How a tax plan can help boost your savings
Many Canadians don’t think much about income taxes until the deadline to file their annual return is looming. While tax planning doesn’t usually top the list of enjoyable to-do tasks, a little extra planning throughout the year can likely lower your tax bill in April. Here are seven ways that a strategic tax plan can leave more money in your pocket.
Make your annual TFSA/RRSP contributions in January
The earlier you contribute to these registered accounts, the sooner you shelter or defer the interest and investment income those funds generate. If you don’t have enough cash on hand to make lump-sum contributions early in the year, set up automated monthly contributions to these accounts instead.
Reduce income tax withheld at source
This is a useful strategy for employees who typically receive a sizable income tax refund from large deductions, such as high RRSP contributions or childcare expenses. Why pay more tax than you owe throughout the year, simply to get it back again after you file? Instead, fileForm T1213 - Request to Reduce Tax Deductions at Source, which allows employers to deduct less income tax off your paycheque. You have to submit this form by November. If approved, those lower tax deductions will begin in January. Transfer any extra discretionary income to your registered accounts each month to maximize your tax savings. Keep in mind that if the CRA accepts your application, you’re set up for the given year, not for the foreseeable future. You need to reapply every year.
Contribute to a spousal RRSP
If you expect to be in a higher tax bracket than your spouse in retirement, some advanced planning will allow you to save money on taxes. Contribute to a spousal RRSP instead of your own, so when you draw on that money in retirement, it’s taxed at your spouse’s lower marginal rate. This can also be an effective strategy for high-income retirees to avoid or reduce clawbacks to Old Age Security benefits.
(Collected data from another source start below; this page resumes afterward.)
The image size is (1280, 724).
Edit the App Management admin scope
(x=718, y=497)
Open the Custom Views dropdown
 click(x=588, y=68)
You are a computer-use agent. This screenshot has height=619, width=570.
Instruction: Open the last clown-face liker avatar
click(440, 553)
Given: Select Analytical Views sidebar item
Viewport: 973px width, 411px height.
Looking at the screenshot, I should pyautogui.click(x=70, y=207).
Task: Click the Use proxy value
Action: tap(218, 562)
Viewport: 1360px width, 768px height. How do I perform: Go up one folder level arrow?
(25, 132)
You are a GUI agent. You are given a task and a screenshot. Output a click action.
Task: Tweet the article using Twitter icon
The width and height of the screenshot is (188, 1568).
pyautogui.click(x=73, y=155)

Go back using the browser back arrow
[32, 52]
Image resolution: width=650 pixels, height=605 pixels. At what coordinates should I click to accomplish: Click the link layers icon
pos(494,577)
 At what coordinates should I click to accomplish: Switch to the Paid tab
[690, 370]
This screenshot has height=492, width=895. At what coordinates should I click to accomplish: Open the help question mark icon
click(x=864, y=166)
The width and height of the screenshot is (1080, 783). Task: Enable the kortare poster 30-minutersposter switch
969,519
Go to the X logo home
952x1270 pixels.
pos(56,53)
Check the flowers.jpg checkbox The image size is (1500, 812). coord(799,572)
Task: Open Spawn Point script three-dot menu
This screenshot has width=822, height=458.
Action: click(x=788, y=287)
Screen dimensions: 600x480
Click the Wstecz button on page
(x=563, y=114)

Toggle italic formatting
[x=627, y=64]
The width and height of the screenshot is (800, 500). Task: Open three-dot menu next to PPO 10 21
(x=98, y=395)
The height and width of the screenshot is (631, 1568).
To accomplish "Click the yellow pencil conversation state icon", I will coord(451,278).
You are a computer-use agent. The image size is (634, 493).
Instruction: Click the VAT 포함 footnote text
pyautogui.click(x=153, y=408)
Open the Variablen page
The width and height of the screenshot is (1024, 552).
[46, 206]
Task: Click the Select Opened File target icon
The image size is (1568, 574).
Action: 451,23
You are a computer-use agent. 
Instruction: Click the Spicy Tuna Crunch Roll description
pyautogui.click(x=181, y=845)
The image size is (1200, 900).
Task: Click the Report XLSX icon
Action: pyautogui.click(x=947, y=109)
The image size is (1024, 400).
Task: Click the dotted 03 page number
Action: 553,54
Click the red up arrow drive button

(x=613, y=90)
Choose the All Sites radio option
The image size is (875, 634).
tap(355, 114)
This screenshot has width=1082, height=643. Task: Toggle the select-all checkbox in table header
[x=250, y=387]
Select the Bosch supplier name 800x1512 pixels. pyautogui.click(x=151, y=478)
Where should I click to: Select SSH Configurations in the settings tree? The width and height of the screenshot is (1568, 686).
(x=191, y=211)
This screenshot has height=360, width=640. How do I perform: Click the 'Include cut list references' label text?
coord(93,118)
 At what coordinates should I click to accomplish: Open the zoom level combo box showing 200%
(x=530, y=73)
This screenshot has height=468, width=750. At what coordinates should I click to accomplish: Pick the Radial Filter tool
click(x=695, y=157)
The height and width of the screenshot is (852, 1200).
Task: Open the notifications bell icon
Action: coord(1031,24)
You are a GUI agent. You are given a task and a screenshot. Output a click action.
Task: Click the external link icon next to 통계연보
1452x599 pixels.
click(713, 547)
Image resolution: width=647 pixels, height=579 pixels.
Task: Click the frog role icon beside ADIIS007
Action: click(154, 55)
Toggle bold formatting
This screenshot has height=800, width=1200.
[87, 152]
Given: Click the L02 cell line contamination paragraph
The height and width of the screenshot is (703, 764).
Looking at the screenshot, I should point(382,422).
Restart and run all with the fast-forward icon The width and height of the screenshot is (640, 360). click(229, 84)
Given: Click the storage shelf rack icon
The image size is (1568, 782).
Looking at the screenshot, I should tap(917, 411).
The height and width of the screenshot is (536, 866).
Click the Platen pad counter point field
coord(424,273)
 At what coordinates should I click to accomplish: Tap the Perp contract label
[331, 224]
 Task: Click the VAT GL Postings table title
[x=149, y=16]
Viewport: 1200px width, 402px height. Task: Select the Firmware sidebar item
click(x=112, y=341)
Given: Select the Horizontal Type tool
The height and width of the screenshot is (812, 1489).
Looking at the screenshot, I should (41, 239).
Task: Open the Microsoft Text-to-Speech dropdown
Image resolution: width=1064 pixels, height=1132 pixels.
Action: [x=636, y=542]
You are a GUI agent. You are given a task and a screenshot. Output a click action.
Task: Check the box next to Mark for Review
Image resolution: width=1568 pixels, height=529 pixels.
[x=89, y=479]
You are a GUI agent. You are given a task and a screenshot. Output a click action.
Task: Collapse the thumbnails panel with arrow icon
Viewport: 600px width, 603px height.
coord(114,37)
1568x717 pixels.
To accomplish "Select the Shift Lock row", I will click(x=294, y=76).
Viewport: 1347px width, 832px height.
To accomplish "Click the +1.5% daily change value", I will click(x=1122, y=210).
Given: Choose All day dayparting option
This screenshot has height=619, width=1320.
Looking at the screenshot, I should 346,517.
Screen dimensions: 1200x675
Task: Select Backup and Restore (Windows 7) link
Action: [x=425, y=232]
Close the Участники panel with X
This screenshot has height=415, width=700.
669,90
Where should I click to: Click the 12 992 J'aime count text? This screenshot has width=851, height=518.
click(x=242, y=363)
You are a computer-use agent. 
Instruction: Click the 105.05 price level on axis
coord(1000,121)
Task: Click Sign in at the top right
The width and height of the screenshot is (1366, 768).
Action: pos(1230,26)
Remember, a three-year attribution rule exists—meaning that funds must remain in the spousal RRSP for at least three years before any withdrawals. If taken out sooner, the money will be attributed as taxable income to the contributing spouse.
Defer claims to future years
While this is technically a strategy that you’d implement at tax time, it requires a more strategic multi-year plan. If, for example, you had a particularly low income this year, and expect to be in a much higher tax bracket next year (or any time in the future), you can maximize your tax savings by waiting until those higher-income years to claim some or all of your current year’s RRSP deductions, which can be carried forward indefinitely. Similarly, in some situations it may be beneficial to hold off on claiming the medical expenses tax credit, since the claim must exceed a certain threshold and can be based on any 12-month period ending in the year it’s claimed. You can even carry forward your donation claims to charities for up to five years—you don’t have to claim the donation the same year you made it. Doing so can add extra flexibility for tax planning when considering your expected income levels.
Donate securities to charity
If there are registered charities that you typically support through cash donations, and you have securities in a non-registered account that you expect to sell at a significant gain, you may be able toavoid capital gains tax by donating the securities directly to the charitable organization. Yourdonation receipt will be for the fair market value of the stock on the date it was donated.
Draw less income from your corporation
Incorporated business owners should be careful not to draw more of an income from the business than they need. That’s because their personal income tax rate could be higher than that of the business. So, if you are a business owner who is maxing out all of your RRSP and TFSA contribution room, and you still have discretionary income left over, consider lowering the salary you pay to yourself (from your corporation), so you aren’t paying more income tax than necessary.
Understand how RRSP/RRIF withdrawals are taxed
It’s wonderful to get a big tax refund as a result of your annual RRSP contributions, but it’s important to consider how you’ll be taxed on those funds when you withdraw them in retirement. If your retirement income will include a multitude of sources, such as a corporate pension, CPP/OAS benefits, RRSP/RRIF withdrawals, non-registered investment income, and perhaps part-time employment income, there’s a possibility your marginal tax rate will be higher in retirement than when you were working. In that case, it would be tax advantageous to invest your contributions in your TFSA, where there’s no tax hit when you withdraw.
Clearly, there are a number of ways to lower your tax bill now and into the future. Talk to a financial advisor or tax expert who can help you develop a tax strategy that suits you best.